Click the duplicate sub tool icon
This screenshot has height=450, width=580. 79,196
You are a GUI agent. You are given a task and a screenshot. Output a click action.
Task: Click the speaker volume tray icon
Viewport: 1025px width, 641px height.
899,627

☆ ☆ ☆ ☆

- Given task
Copy these items word for word, including every line of each one.

- Full response
Click the duplicate sub tool icon
This screenshot has height=450, width=580. 79,196
You are a GUI agent. You are given a task and a screenshot. Output a click action.
Task: Click the speaker volume tray icon
Viewport: 1025px width, 641px height.
899,627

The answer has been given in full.